De nombreux combattants du FDLR ont été tués ces derniers mois, mais d’autres ont fui vers des zones encore sous contrôle des FARDC. Certains s’orientent vers le Sud-Kivu et le Burundi, qui devient un centre pour les extrémistes hutus.
Conclusion
Je ne voulais pas vous ennuyer avec un texte trop long. Mais affirmer que le FDLR ne constitue plus une menace importante et que Kigali en aurait abusé pour justifier ses activités en RDC est totalement erroné. J’espère que cette explication vous convaincra du contraire. Le FDLR a montré dans le passé une grande résilience et une capacité d’adaptation. Même après avoir perdu des centaines de combattants récemment, ils peuvent se réorganiser, avec le soutien du Burundi et de Tshisekedi. L’organisation peut aussi se réduire en secret pour déstabiliser le Rwanda ou provoquer un conflit régional plus large. Je n’ai pas vu Tshisekedi se rendre à Washington lors de l’enchère sur les ressources de Rubaya à Bujumbura. Bien qu’ils aient perdu des revenus liés à l’agriculture, au commerce minier et aux péages routiers, ces pertes sont aujourd’hui largement compensées par l’argent provenant de Kinshasa. Le tourisme et les investissements étrangers sont cruciaux pour le Rwanda. Des actes terroristes ou des activités de ‘muchengesi’ pourraient tout compromettre.

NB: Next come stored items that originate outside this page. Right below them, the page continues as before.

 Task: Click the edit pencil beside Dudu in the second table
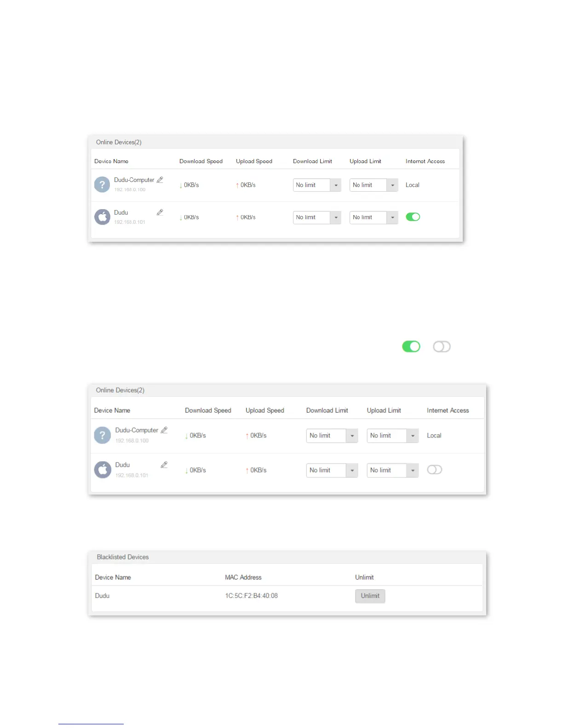pyautogui.click(x=164, y=465)
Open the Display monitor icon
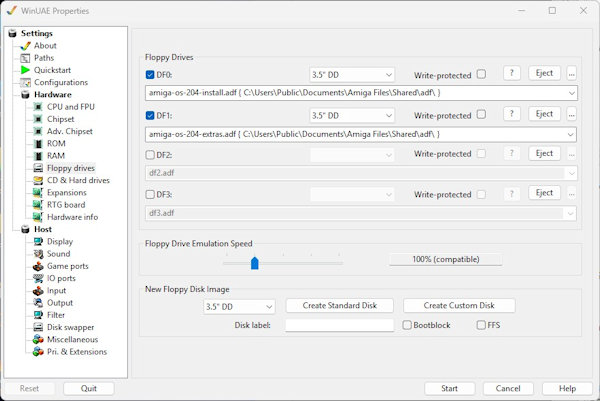The width and height of the screenshot is (600, 401). (x=38, y=242)
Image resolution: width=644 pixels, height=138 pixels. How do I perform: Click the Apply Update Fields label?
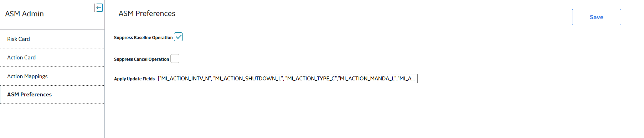(x=134, y=79)
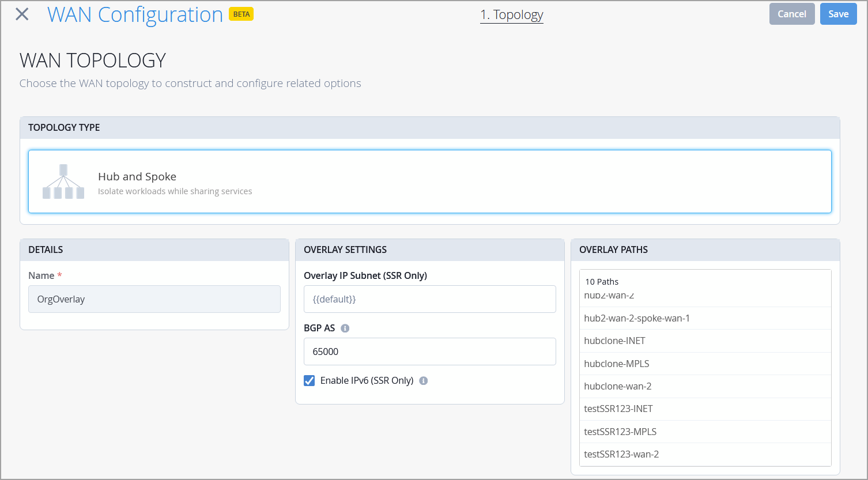The image size is (868, 480).
Task: Select the testSSR123-MPLS overlay path
Action: click(620, 432)
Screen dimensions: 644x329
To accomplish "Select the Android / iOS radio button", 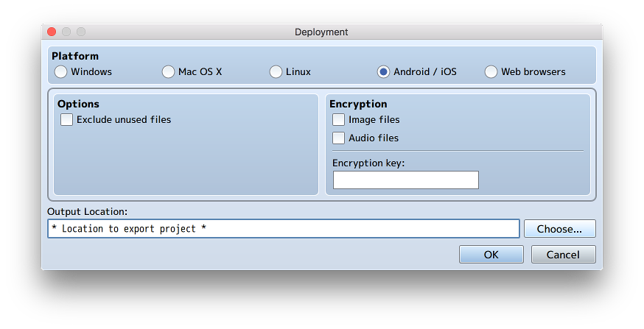I will point(383,72).
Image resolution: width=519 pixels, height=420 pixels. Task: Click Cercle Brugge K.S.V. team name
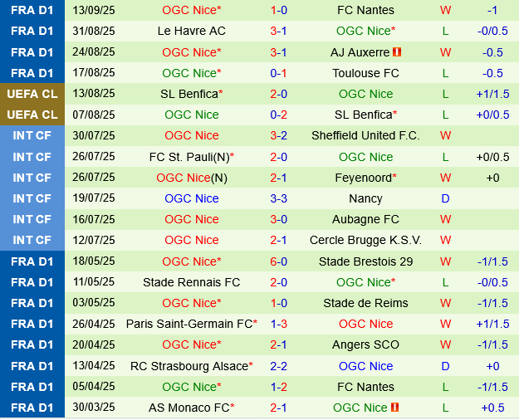[x=365, y=240]
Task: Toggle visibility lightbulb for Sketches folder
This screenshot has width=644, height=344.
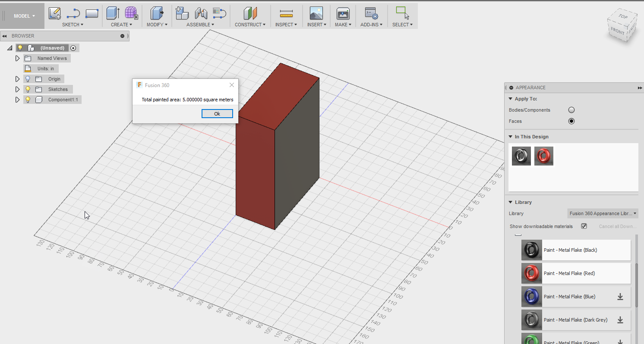Action: (28, 89)
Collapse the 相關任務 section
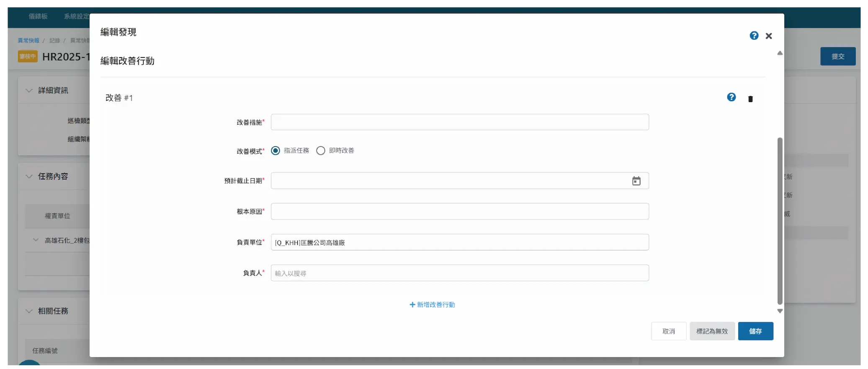Screen dimensions: 868x369 point(29,311)
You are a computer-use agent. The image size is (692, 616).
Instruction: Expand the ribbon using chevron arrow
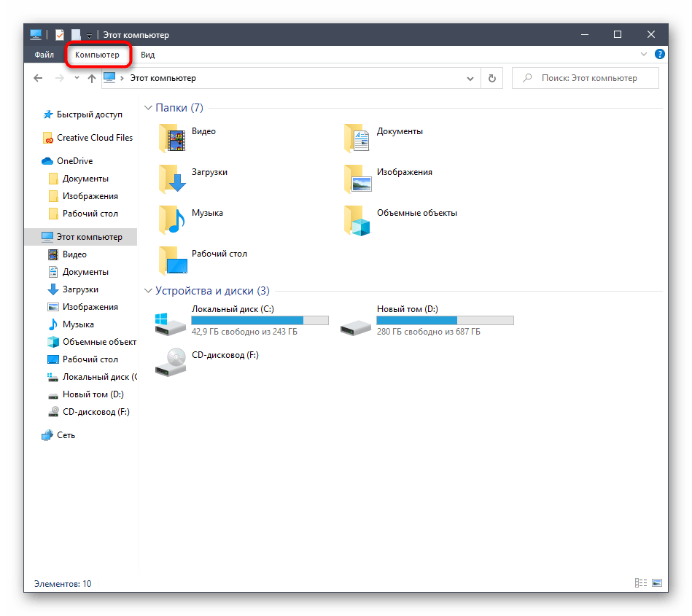tap(644, 55)
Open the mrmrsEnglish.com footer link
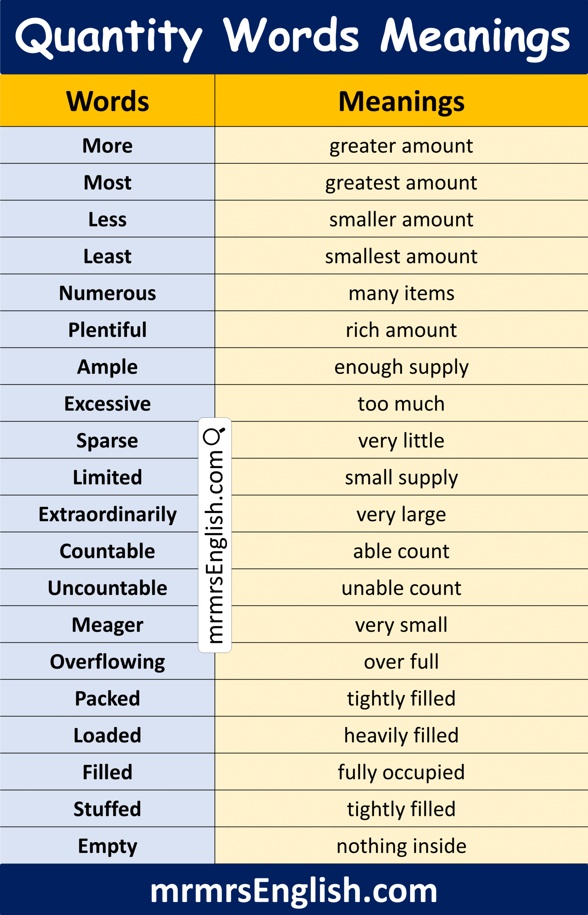588x915 pixels. (294, 891)
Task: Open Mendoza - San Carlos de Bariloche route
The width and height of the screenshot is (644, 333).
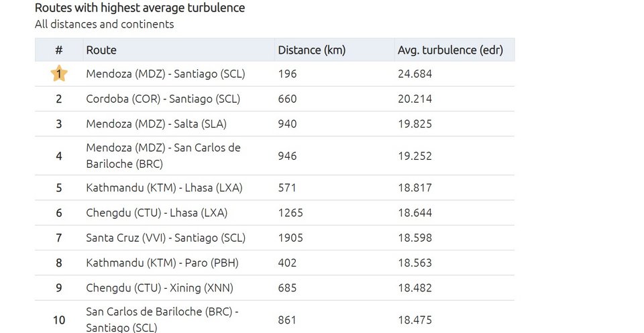Action: [x=164, y=156]
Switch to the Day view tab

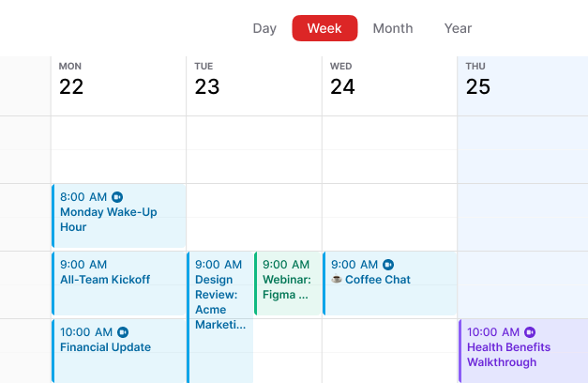[x=264, y=28]
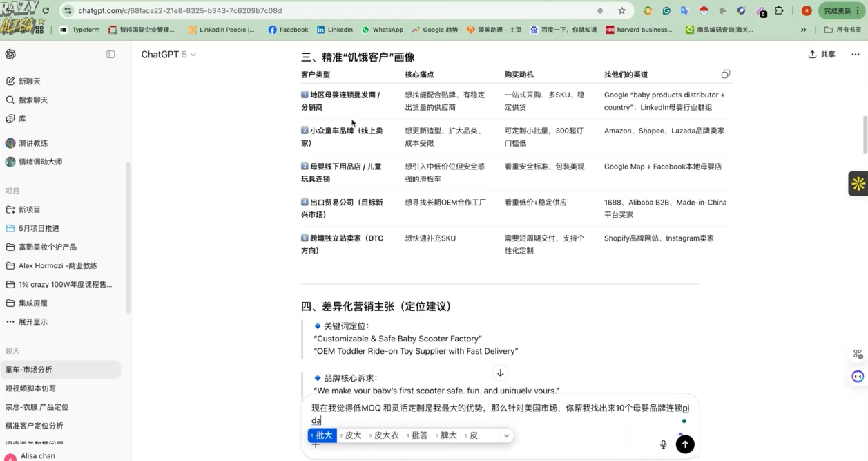Open the ChatGPT 5 model dropdown
This screenshot has width=868, height=461.
tap(168, 54)
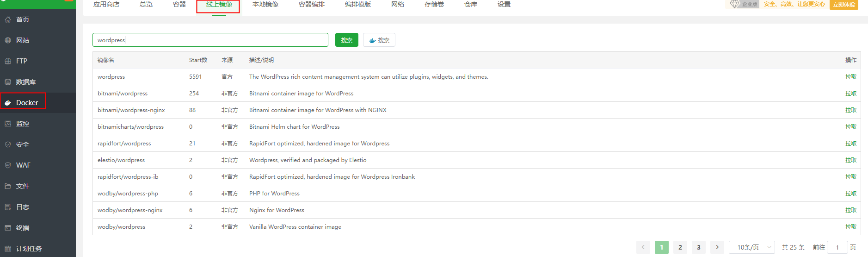868x257 pixels.
Task: Open the monitoring sidebar icon
Action: click(8, 124)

Le FDLR est aussi un outil au service d’un lobby hutu plus large, qui se cache derrière un grand sourire, infiltre des partis politiques en Europe, forge des alliances avec d’autres Africains actifs en politique en Europe, etc. Il est aussi important de savoir que ce lobby ne sera jamais autorisé à obtenir une influence politique au Rwanda lui-même. Ils ont peut-être réussi à convaincre des journalistes et des politiciens étrangers de leurs intentions ‘respectables’ et amicales, mais ici, au Rwanda, tout le monde connaît leurs origines et leurs objectifs. Ceux qui ignorent l’histoire de ce groupe auront du mal à le juger aujourd’hui. Je serre souvent la main de leurs leaders pour recueillir des informations — parfois en ayant l’impression de serrer la main du diable lui-même.
Si les activités de ces extrémistes ne sont pas rendues impossibles, la guerre au Congo se poursuivra. Le M23 et le Rwanda savent désormais qu’ils devront agir eux-mêmes, car de nombreuses promesses ont été faites, mais jamais tenues. Donald Trump ne fera pas exception à cette règle.